At least seven mergers involving banks with at least $100 billion in assets have been announced since October 2020. Recently, U.S. Bancorp said it would buy MUFG Union Bank’s core retail-banking operations for $8 billion. Meanwhile, bank deals are on pace for their biggest year since at least 2008, when some large banks were forced to sell at the height of the financial crisis.
Though the industry remains profitable, persistently low interest rates make it difficult for banks to make earnings from their bread-and-butter lending businesses. The issue is acute for regional banks, which rely more on lending than banks with large Wall Street operations. What is more, many community and regional banks have been forced to increase their technology spending significantly to keep up with larger competitors whose big budgets allow for flashier apps and digital platforms.
A moratorium would add to pressure from Washington after a July executive order from Mr.
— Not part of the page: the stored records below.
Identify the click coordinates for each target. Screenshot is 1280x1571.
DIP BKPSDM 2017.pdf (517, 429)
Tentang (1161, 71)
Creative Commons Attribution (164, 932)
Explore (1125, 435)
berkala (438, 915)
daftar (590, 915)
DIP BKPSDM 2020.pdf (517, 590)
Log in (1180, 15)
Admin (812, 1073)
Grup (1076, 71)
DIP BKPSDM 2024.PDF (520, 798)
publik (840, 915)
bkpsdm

Biden asked regulators and the Justice Department for more robust scrutiny of bank mergers.
Democrats could use any review to impose new requirements on banks seeking to merge, for instance giving the CFPB a formal say on whether to approve mergers—a topic raised in their request. At present, the CFPB doesn’t have one. Regulators could also overhaul the way they assess a combined bank’s effects on the convenience and needs of a community, beyond the present requirement that firms have a satisfactory rating on their lending to low-income neighborhoods around their physical bank branches.
“The bottom line is it’s going to be a lot harder to do these deals,” said Dan Stipano, a former deputy chief counsel at the Office of the Comptroller of the Currency. “They’re not going to stop completely, but banks will have to make a lot of commitments.”